=== Testo estratto ===
*-*-*

Si presenta come una granella nera, con l’odore e il colore tipico degli pneumatici da cui ha origine: è la gomma riciclata da Pfu (Pneumatici fuori uso).
E sono proprio il colore e l’odore responsabili del fatto che spesso questo materiale è percepito come qualcosa di sospetto, sporco. O addirittura pericoloso. E anche l’ambito in cui questa gomma viene – nella gran parte di casi – riutilizzata contribuisce ad alimentare dubbi sulla sua salubrità: un materiale progettato per rotolare sulla strada è idoneo a essere utilizzato come intaso nei campi da calcio?
Oggi i campi artificiali sono costituiti da tappeti di fili di erba sintetica (PE o PP) lunghi dai 5 ai 12 centimetri mantenuti in posizione verticale da un “intaso” di sabbia e granuli elastici di varia natura. Tra questi anche la gomma riciclata da Pfu. Ed è proprio la presenza della gomma da Pfu – in passato si usava unicamente sabbia – a garantire agli atleti che utilizzano il campo un maggior comfort di gioco.

*-*-*

=== Voci ===
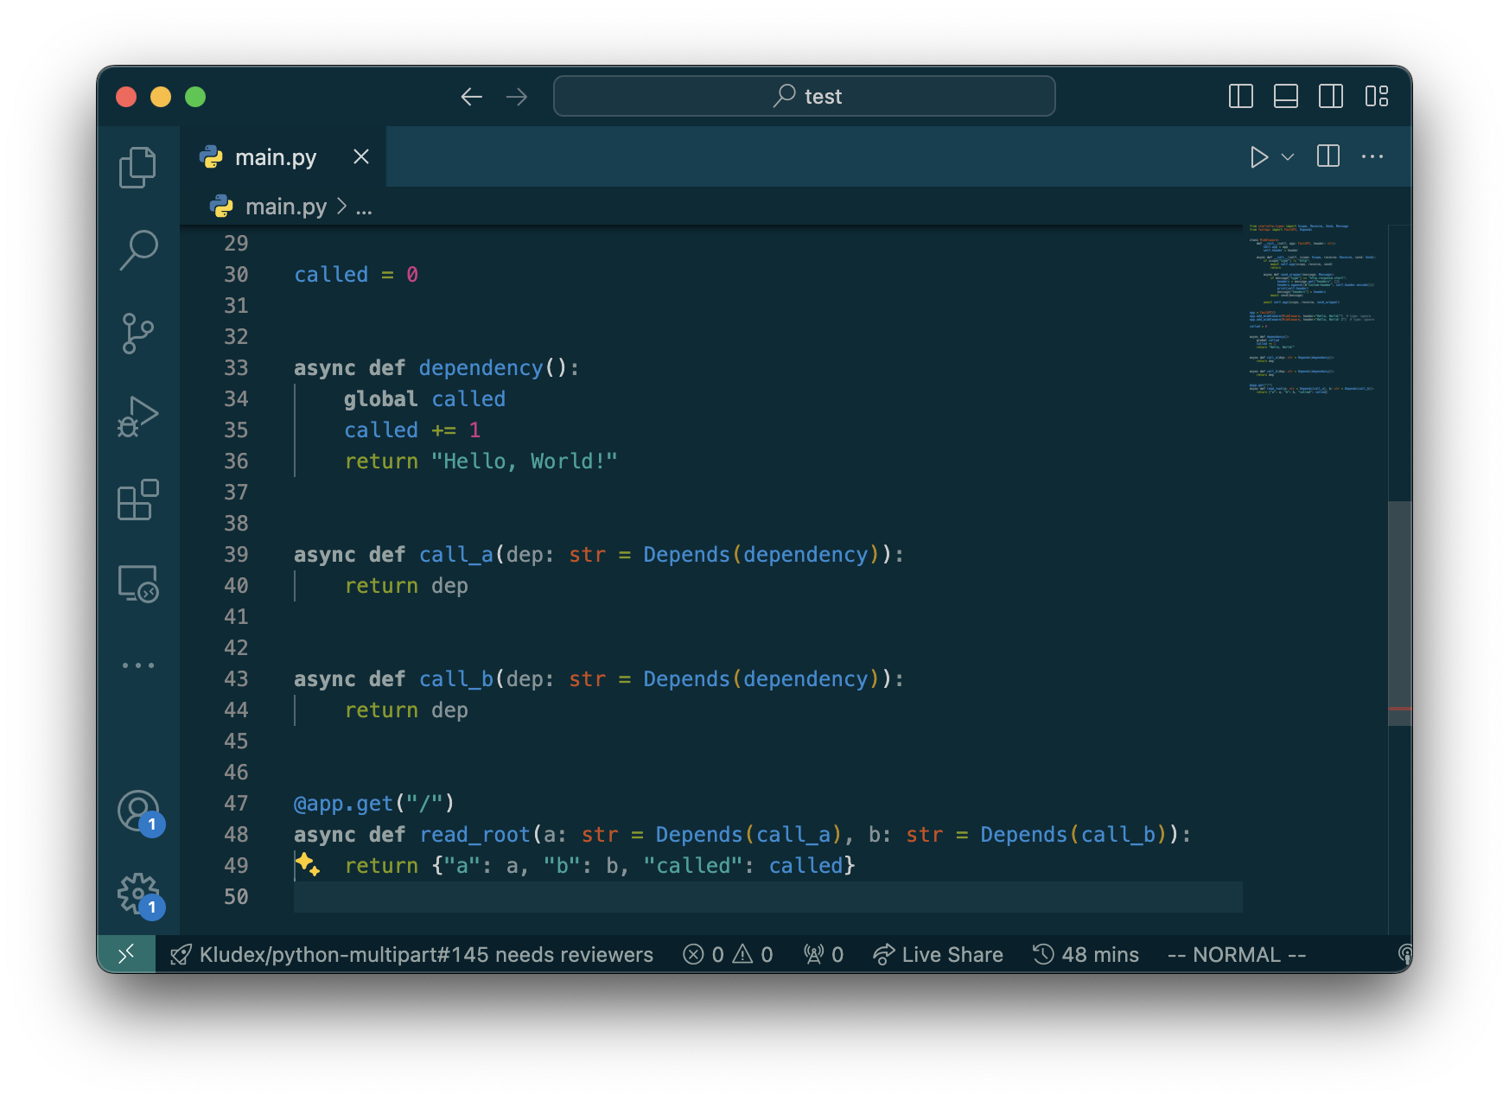Click the AI sparkle icon on line 49
Image resolution: width=1509 pixels, height=1101 pixels.
[308, 864]

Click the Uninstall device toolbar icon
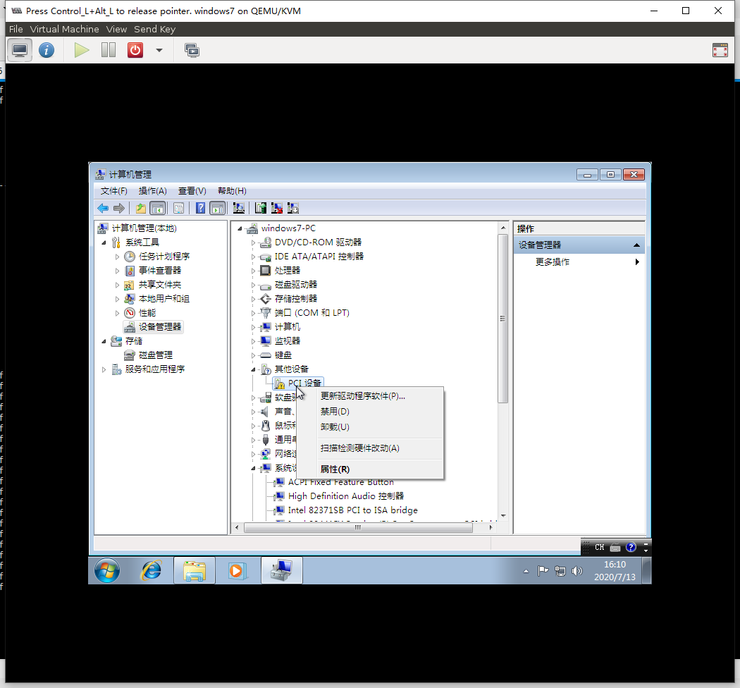click(x=278, y=207)
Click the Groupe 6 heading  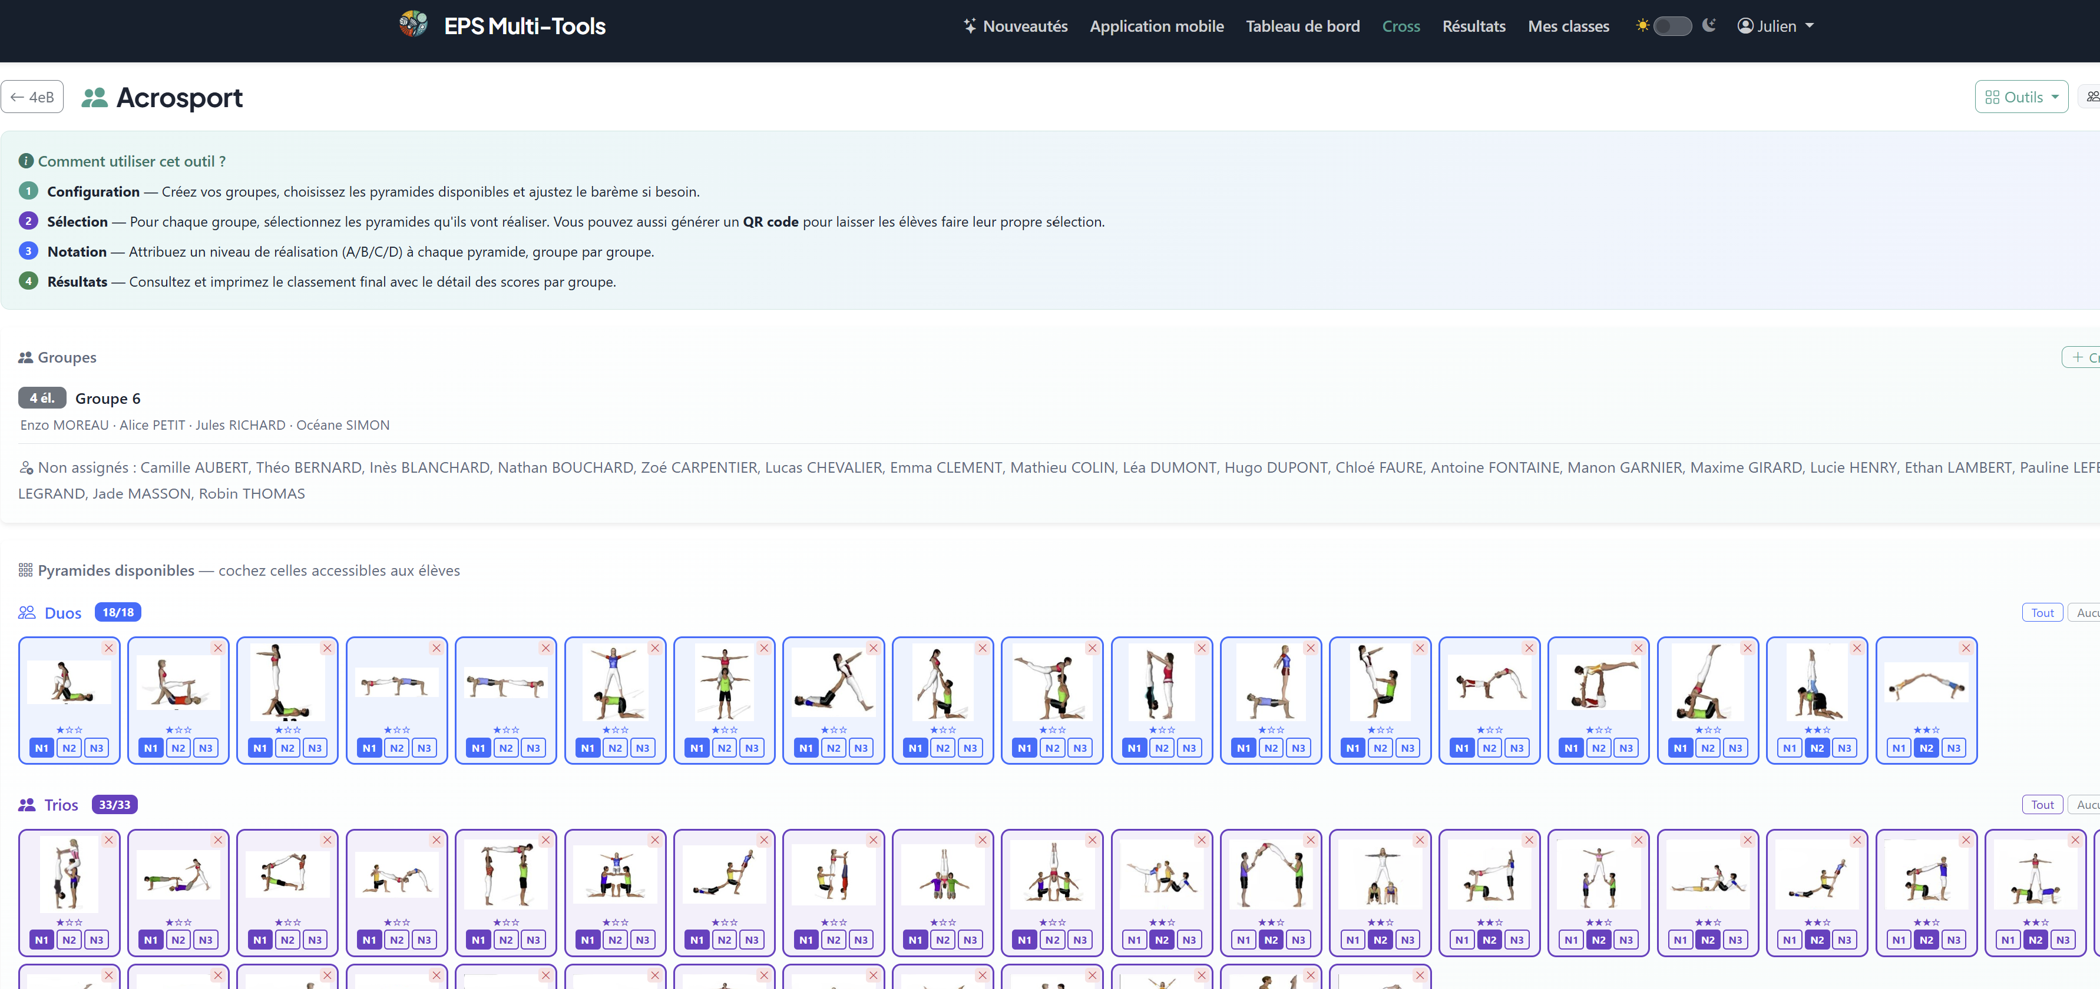(108, 398)
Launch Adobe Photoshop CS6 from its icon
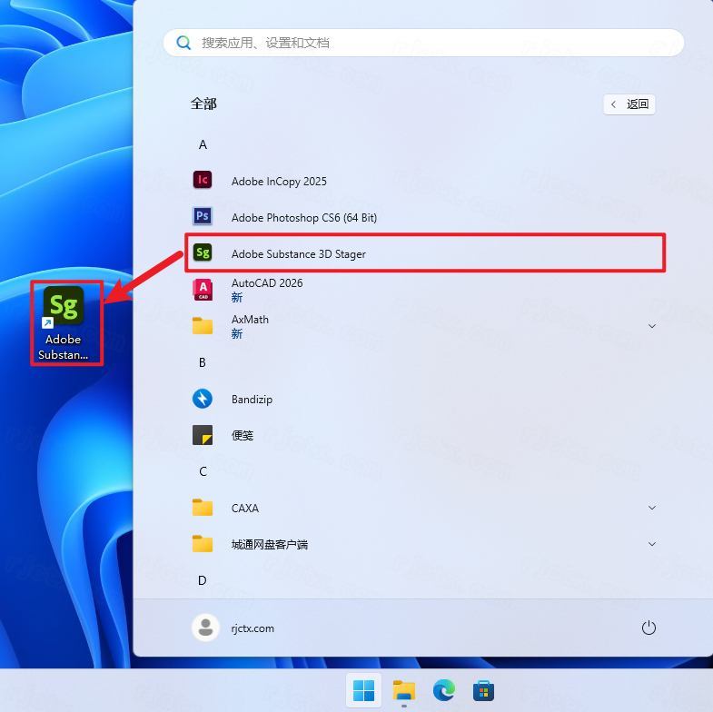The image size is (713, 712). 203,217
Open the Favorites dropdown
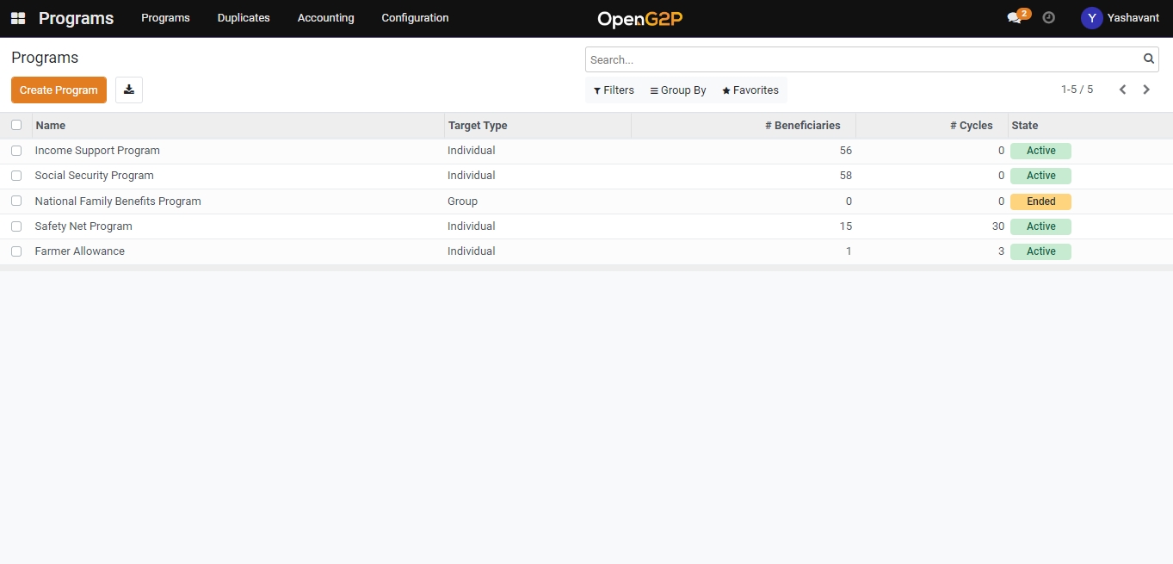 [x=750, y=90]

*-*-*

=== Compiti assegnati ===
A. Riscrivi il passo del testo sulla gomma riciclata che si apre con le parole contenenti "Si presenta come" e si chiude con "(Pneumatici fuori uso).", mettendo "granella scura" al posto di "granella nera".
B. Nel testo sulla gomma riciclata, quanto sono lunghi i fili di erba sintetica che compongono i tappeti dei campi artificiali?

=== Soluzioni degli esercizi ===
A.
Si presenta come una granella scura, con l’odore e il colore tipico degli pneumatici da cui ha origine: è la gomma riciclata da Pfu (Pneumatici fuori uso).

B. Dai 5 ai 12 centimetri.